El castigo físico afecta a los niños negativamente.

“La infancia es fugaz. Que nuestra obsesión
por corregirla no nos impida disfrutarla.”
Carlos González

 
El castigo físico en niños como el famoso “chancletazo” o “la correa” ha sido; y aún sigue siendo, una de las estrategias de crianza más utilizadas por los padres. En muchos países latinoamericanos, donde se utiliza mucho el castigo físico, ha pasado a ser visto como parte de la cultura.

Se ha tomado el castigo físico como necesario e incluso obligatorio en el proceso de formación de los hijos, pero realmente ¿es tan eficaz cómo se cree socialmente?

Aunque el castigo físico es el más grave, también se suele utilizar el castigo verbal de tipo desaprobatorio, e incluso con el fin de dejar en ridículo a los hijos. Sobre estos dos tipos de castigo (especialmente el físico) la investigación científica demuestra que estos causan más problemas que beneficios en los niños.

Entre otras cosas, se ha demostrado que el castigo físico elimina la conducta temporalmente haciendo que luego reaparezca el comportamiento con más intensidad e incluso provocando conductas más disruptivas en los niños. Otra de las grandes consecuencias del castigo físico repetitivo es el distanciamiento emocional que surge entre el niño y el adulto que otorga el castigo.

El miedo, la rabia, el rencor, la soledad, la tristeza y abandono son algunos de los sentimientos que pueden aparecer en el niño, sin contar el daño a su autoestima y que se formen auto expectativas negativas.  

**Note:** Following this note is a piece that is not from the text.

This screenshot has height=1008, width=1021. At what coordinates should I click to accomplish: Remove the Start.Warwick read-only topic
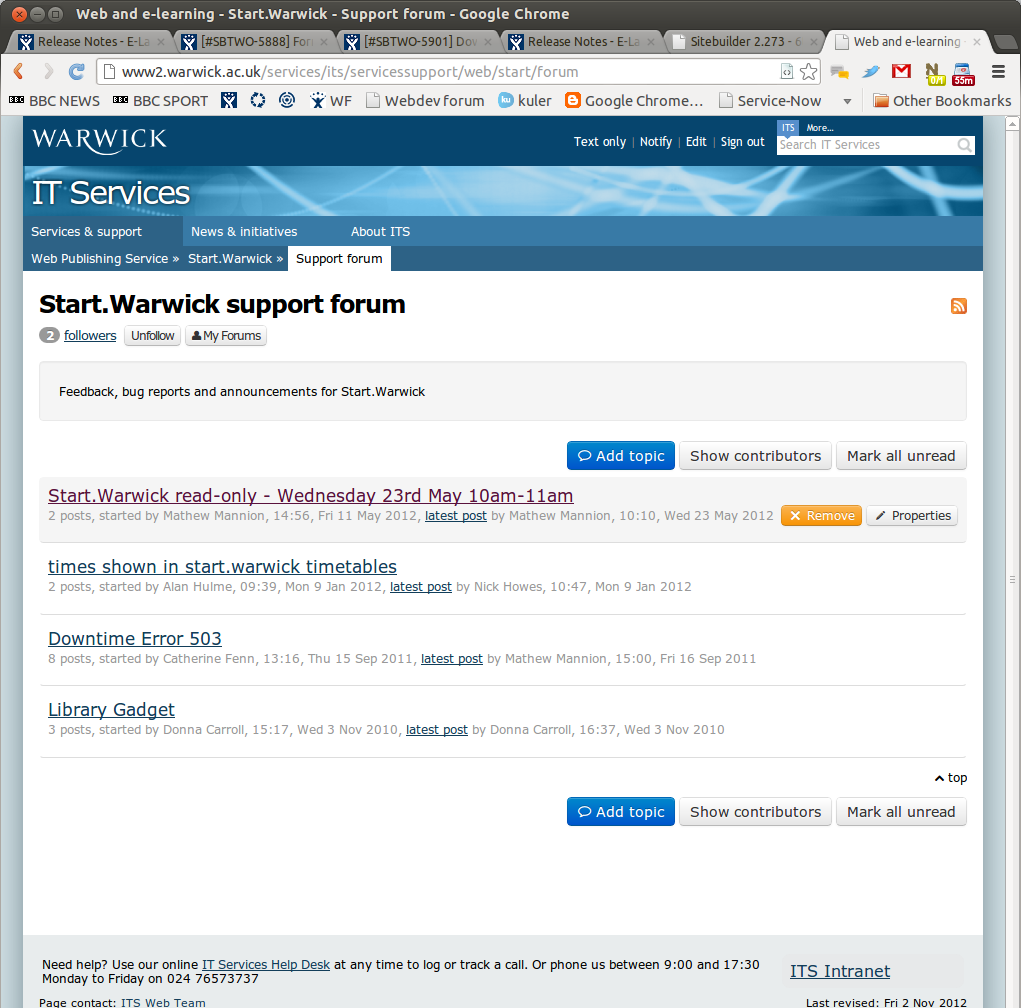point(820,516)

Además de todo esto, el castigo bloquea el desarrollo de la autonomía y limita su capacidad de resolución de problemas y los procesos de aprendizaje afectando su capacidad cognitiva en general. A nivel social, interrumpe el dialogo, la reflexión y dificultad de establecer relaciones causales entre su comportamiento (lo que ha hecho) y las consecuencias (lo que ha provocado su comportamiento).

Les hace creer que la violencia es la única forma de resolución de conflictos, lo que en últimas genera más violencia y limita la generación de habilidades sociales y de integración con sus pares.

Aunque el castigo es una técnica de modificación y eliminación de conducta necesaria en la educación y procesos adaptativos, el físico no es la mejor opción, pues además de ser ineficaz se ha visto los efectos negativos que produce en los niños. Como opción, los padres deben probar otras formas de castigar o educar, como quitar algo que quieran con el fin de disminuir o eliminar la conducta deseada, por ejemplo, no permitir que utilicen dispositivos tecnológicos por un tiempo, restringir salidas o que estén un tiempo a solas en su habitación.

Lo más importante, más que introducir un castigo, lo que se debe hacer es propiciar un tiempo para fomentar el diálogo y la reflexión sobre lo que ha sucedido y las consecuencias que tiene dicho comportamiento.

Finalmente, como educadores y padres, la tarea es repensar cómo estamos corrigiendo. ¿Utilizamos la violencia porque ha sido el método utilizado por generaciones? ¿En nosotros mismos? ¿Por impulsividad? ¿Por falta de estrategias más funcionales y adaptivas?